Los recursos, clave en los ecosistemas

Fanny Chavarría se desempeña como enlace administrativo en la reserva de La Encrucijada. Ella llegó a invitación de un proyecto por un par de meses, sin embargo, el trabajo le resultó muy atractivo y las acciones hechas en las áreas naturales protegidas la llevaron a que pasara alrededor de dos décadas en estas actividades institucionales.

A lo largo de estos años se convirtió en madre de dos hijas, por lo que mezclar el hogar y lo profesional, explicó, “sí es una situación complicada en el momento de dividir los tiempos, pero se supera con el paso de los años”.

“Ha tenido sus pequeñas variaciones, tenemos que faltar en algunos momentos con los hijos, sobre todo en la representación de las escuelas, en algunas actividades prioritarias para ellos”, complementó.

A pesar de esta situación, recalcó la contadora pública de profesión, sí ha existido el tiempo suficiente para enlazar el trabajo con la vida familiar, con todo lo que esto implica. El proceso, relató, ha sido de resultados exitosos.

Dos décadas de trabajo profesional, refirió, han sido gratificantes, toda vez que su actividad no se limita a simples números, temas fiscales o contables; va más allá, existe un vínculo con la gente en campo y la problemática que enfrentan los propios ecosistemas, la flora y fauna local.

En algún momento, relató, le planteó a su hija mayor que dejaría sus actividades laborales para pasar más tiempo con ellas, pero la respuesta que recibió fue que no dejara su trabajo y las actividades que más le apasionaban, es decir, la contaduría -en la parte institucional- y la conservación del medio ambiente.
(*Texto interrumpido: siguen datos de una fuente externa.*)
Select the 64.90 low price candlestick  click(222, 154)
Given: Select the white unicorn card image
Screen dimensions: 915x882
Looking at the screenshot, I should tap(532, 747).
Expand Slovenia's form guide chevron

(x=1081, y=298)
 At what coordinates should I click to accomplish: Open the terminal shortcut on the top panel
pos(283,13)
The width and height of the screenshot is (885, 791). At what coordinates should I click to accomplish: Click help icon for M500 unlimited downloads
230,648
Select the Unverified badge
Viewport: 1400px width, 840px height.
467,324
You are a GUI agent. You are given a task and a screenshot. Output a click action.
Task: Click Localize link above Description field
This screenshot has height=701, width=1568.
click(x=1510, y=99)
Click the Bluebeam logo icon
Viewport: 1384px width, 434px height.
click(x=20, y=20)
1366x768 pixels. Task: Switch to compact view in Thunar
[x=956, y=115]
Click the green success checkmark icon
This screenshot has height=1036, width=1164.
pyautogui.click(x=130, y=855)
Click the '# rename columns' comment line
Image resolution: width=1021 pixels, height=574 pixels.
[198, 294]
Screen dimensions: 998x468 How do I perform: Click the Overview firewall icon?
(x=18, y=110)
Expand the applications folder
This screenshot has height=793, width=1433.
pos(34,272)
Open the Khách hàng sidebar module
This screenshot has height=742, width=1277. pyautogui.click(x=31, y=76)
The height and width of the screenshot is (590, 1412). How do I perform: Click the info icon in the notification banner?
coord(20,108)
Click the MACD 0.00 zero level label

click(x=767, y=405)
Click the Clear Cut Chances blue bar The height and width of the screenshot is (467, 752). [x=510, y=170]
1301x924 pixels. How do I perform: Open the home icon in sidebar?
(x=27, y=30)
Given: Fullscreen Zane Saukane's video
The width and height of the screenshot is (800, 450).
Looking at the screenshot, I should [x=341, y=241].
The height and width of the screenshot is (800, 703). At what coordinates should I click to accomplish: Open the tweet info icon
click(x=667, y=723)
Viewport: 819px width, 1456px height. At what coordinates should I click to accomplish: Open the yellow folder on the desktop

Estas mujeres de la Conanp forman parte de las piezas clave dentro del rompecabezas del cuidado del medio ambiente. Las tres siguen una misma ruta: facilitar el trabajo que realiza el personal en tierra.

La mayor satisfacción de estas actividades, consideró Chavarría, es salir del escritorio y acudir al sito para conocer todas las acciones que realizan las comunidades, desde el combate a los incendios forestales hasta el tema de mantener en equilibrio la fauna silvestre.

Fabiana, María y Fanny son mujeres ejemplares, están incluidas en el proceso de la conservación ambiental en Chiapas, son el primer eslabón, y en esta fecha tan importante vale la pena reconocerlas por todo lo que realizan dentro del hogar y también en el terreno profesional.